Regarding Streptococcus spp., resistance to macrolide can emerge by two mechanisms. One of these is the methylation of ribosomes, which prevents the erythromycin from binding with the erythromycin ribosomal methylase, encoded by erm genes. The methylated ribosomes confer resistance not only to macrolides but also to lincosamides, as clindamycin. Some erm genes have been described and in some strains the erm-type resistance is expressed constitutively (cMLSB) therefore inducing the bacterial resistance to clindamycin 17 . The constitutive resistance to clindamycin is a phenomenon that was detected in three isolates, corroborating the data reported by Dutra et al. (2014) 18 . However, high levels of cMLSB in GBS have been reported 16 .

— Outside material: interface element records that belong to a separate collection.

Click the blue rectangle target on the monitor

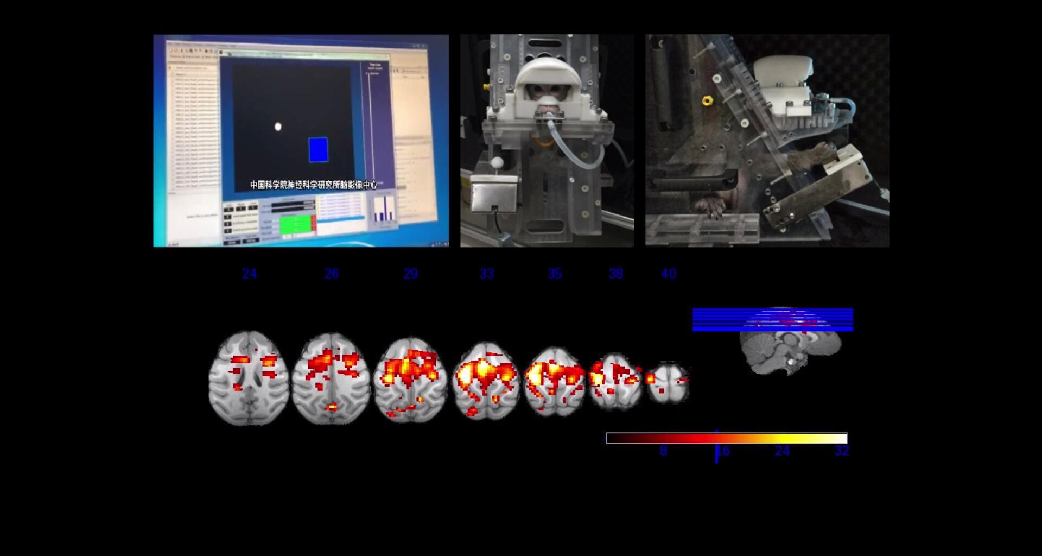tap(318, 150)
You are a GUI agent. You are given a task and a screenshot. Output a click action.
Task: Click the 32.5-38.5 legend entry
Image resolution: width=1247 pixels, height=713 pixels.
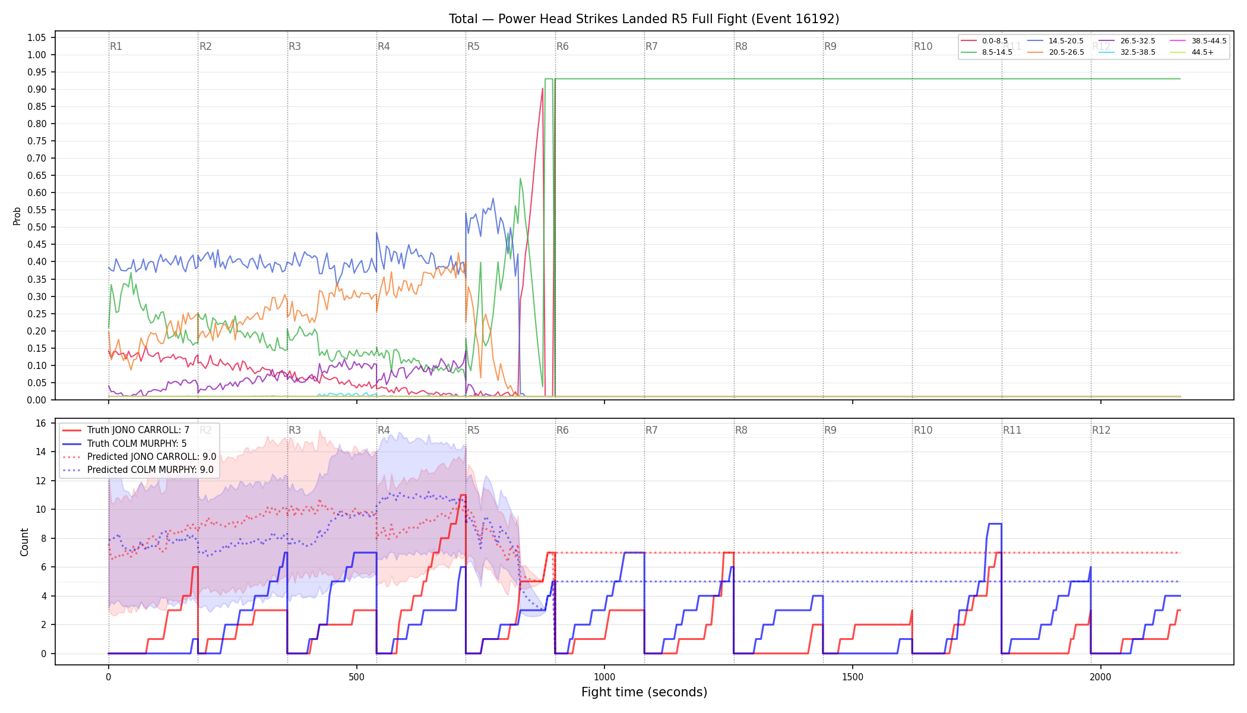(x=1127, y=52)
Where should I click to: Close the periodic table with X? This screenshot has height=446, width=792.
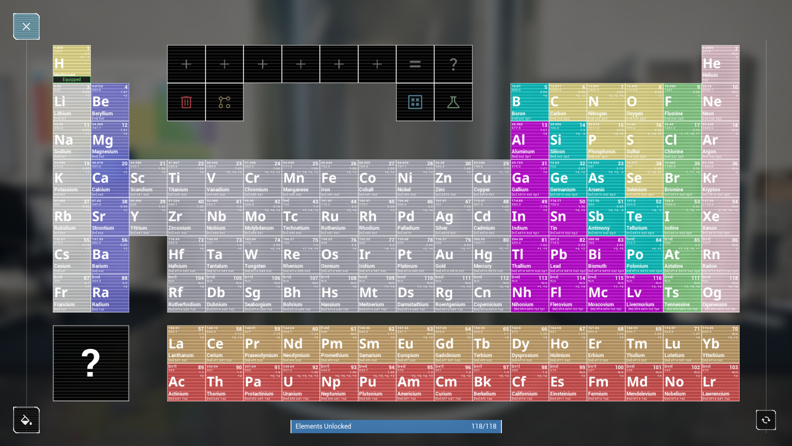click(x=26, y=26)
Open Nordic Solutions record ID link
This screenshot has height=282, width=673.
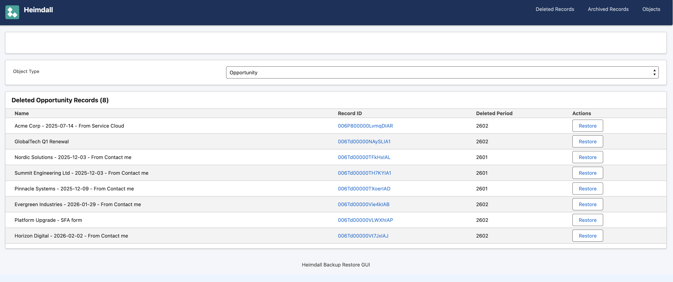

Regarding tetracycline, which was widely used in the 1970s because of its broad spectrum of action, low toxicity, and low cost, a high rate of GBS resistance (82.3%) was detected in our study. High resistance to this drug was reported in other countries, including Tunisia (97.3%) 19 and Iran (96%) 16 . Currently, its use is restricted because the emergence of resistance appears to be related to the high use of antibiotics 19 .
CONCLUSION
In conclusion, the present study confirmed the high antimicrobial susceptibility of GBS to the drug that is most frequently recommended for intrapartum prophylaxis, penicillin. A considerable number of GBS isolates were resistant to clindamycin and erythromycin, thus decreasing the options for prophylaxis in pregnant women who are allergic to penicillin. Additional studies should be conducted to increase the knowledge of GBS susceptibility profile to antimicrobials in other health centers.
ACKNOWLEDGEMENTS
We thank all the nurses of the Units Health and their teams for their support that were essential for the accomplishment of this work and Mariana Digieri Cavalheiro for her help in data collection.
Footnotes
FUNDING: This work was partially supported by the Araucaria Foundation for the Support of Scientific and Technological Development of the state of Paraná, Brazil.